[DATA FOR REVIEW]
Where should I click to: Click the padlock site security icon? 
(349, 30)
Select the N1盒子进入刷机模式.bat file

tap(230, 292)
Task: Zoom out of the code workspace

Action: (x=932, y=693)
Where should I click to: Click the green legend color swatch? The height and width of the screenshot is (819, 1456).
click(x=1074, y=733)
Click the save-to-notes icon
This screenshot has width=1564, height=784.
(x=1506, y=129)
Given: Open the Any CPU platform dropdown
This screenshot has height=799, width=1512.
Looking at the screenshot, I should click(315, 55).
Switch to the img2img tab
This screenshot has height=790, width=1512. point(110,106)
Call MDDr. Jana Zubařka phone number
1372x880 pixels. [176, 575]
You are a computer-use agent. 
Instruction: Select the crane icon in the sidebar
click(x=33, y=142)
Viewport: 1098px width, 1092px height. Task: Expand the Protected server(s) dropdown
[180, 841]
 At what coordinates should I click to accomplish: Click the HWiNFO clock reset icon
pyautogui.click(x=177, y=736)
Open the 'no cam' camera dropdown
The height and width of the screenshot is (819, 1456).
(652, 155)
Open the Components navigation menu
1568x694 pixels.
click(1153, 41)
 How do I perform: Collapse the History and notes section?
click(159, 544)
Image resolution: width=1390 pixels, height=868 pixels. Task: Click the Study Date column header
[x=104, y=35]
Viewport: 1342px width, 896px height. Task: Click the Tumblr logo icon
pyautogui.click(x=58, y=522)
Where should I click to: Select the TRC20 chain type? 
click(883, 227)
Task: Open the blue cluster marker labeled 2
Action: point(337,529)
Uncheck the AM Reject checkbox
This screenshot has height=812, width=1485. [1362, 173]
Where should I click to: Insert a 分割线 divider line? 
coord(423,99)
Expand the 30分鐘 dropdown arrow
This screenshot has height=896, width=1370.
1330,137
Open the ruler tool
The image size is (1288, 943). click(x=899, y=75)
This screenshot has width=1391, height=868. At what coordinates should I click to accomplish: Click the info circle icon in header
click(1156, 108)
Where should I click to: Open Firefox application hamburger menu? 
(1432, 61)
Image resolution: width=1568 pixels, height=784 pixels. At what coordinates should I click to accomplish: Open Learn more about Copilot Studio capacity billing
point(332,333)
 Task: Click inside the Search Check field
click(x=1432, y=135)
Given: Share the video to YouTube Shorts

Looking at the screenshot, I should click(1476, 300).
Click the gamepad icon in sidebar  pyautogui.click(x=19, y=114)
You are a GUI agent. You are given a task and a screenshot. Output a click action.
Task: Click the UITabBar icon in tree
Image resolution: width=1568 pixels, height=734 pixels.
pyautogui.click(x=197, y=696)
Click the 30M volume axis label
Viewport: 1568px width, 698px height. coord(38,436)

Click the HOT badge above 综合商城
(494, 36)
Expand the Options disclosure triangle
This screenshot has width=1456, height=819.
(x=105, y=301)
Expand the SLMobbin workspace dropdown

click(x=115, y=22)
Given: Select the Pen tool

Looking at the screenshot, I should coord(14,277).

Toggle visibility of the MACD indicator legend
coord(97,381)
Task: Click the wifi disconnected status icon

[EXERCISE DESCRIPTION]
Retype only this portion of the data above: the line containing "Task: Zoom out of the code workspace", the line containing "You are a computer-use agent.", and all lines between them, exactly.

[RESPONSE AREA]
Task: Zoom out of the code workspace

Action: (x=932, y=693)
Where should I click to: Click the green legend color swatch? The height and width of the screenshot is (819, 1456).
click(x=1074, y=733)
Click the save-to-notes icon
This screenshot has width=1564, height=784.
(x=1506, y=129)
Given: Open the Any CPU platform dropdown
This screenshot has height=799, width=1512.
Looking at the screenshot, I should click(315, 55).
Switch to the img2img tab
This screenshot has height=790, width=1512. point(110,106)
Call MDDr. Jana Zubařka phone number
1372x880 pixels. [176, 575]
You are a computer-use agent. 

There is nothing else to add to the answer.